In this study, the effects of shear force and wax composition on wax accumulation in crude oil were studied by molecular dynamics. The main conclusions are as follows:

• By comparing the aggregation of wax molecules with different chain lengths, it is found that the length of the molecular chain has little effect on the aggregation position of wax molecules but has a great effect on the aggregation degree. In addition, when the temperature is low, the difference in molecular chain length will lead to a large difference in the aggregation degree of wax molecules. However, with increasing temperature, the aggregation degree of all wax molecules decreases significantly, and the difference in aggregation degree caused by the molecular chain length also decreases.
• Shearing can destroy the stable structure of crude oil, resulting in the orientation and conformational transformation of wax molecules; that is, wax molecules tend to align with the direction of the shear force, and the wax molecules are stretched from random coiling to a linear state. In a certain range, the larger the shear rate, the more parallel the direction of the wax molecules to the shear direction, and the more dispersed the distribution of the wax molecules.
• According to the analysis of the sensitivity of wax molecules to shear action at different temperatures, it is found that the variation range of viscosity with shear rate at high temperature was smaller than that at low temperatures. This is mainly because the wax crystal particles are large and the aggregation degree is large when the temperature is low, and the aggregation degree changes greatly after breaking under the influence of shear. Furthermore, by mapping the microscopic simulation results to the macroscopic point of view, when the temperature is lower than the wax precipitation point and the shear rate is lower than the maximum shear rate to prevent the molecular structure from being destroyed, shear has a great influence on the viscosity of the system.
• Based on the analysis of the sensitivity of different wax components to shear, it is found that wax molecules with longer chains are more sensitive to shear. The change in the aggregation degree of long-chain wax molecules before and after shearing is larger, which is due to the more complex conformation and orientation of long-chain molecules. In response to the change caused by shearing, the change in the aggregation state is larger.

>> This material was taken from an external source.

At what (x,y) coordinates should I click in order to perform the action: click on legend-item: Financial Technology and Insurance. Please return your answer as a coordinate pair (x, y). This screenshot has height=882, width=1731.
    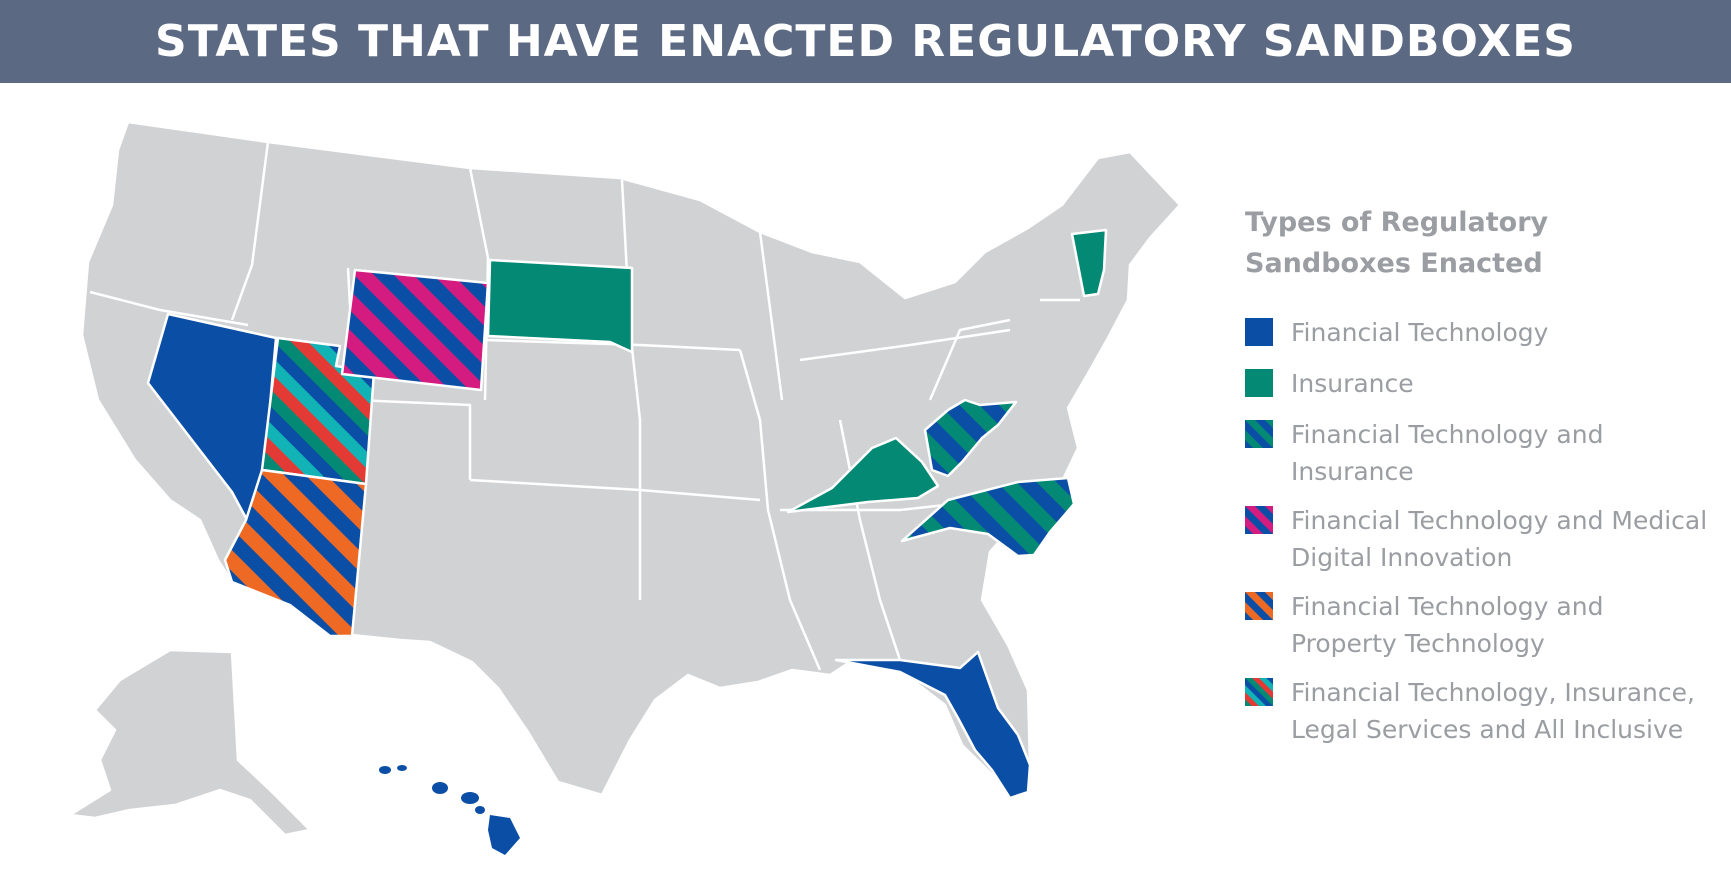
    Looking at the image, I should click on (1480, 453).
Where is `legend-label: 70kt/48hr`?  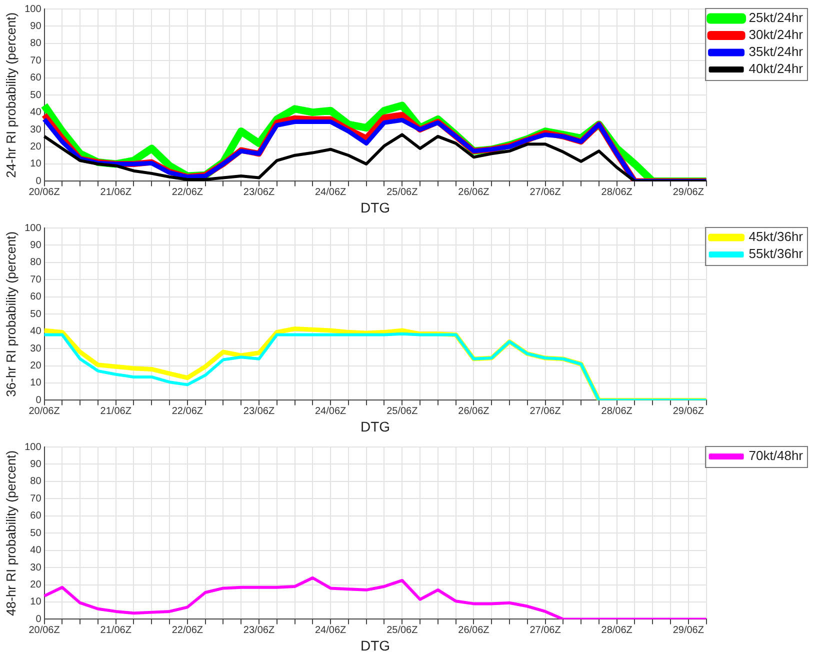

In fact, the composition of crude oil and paraffin is relatively complex. Crude oil contains not only oil, but also asphaltene, colloid and other components. Paraffin has not only linear alkanes, but also a small number of alkanes with individual branches and monocyclic cycloalkanes with long side chains. In future work, it is necessary to establish a more complex and better model to obtain more accurate conclusions on the basis of considering the calculation cost.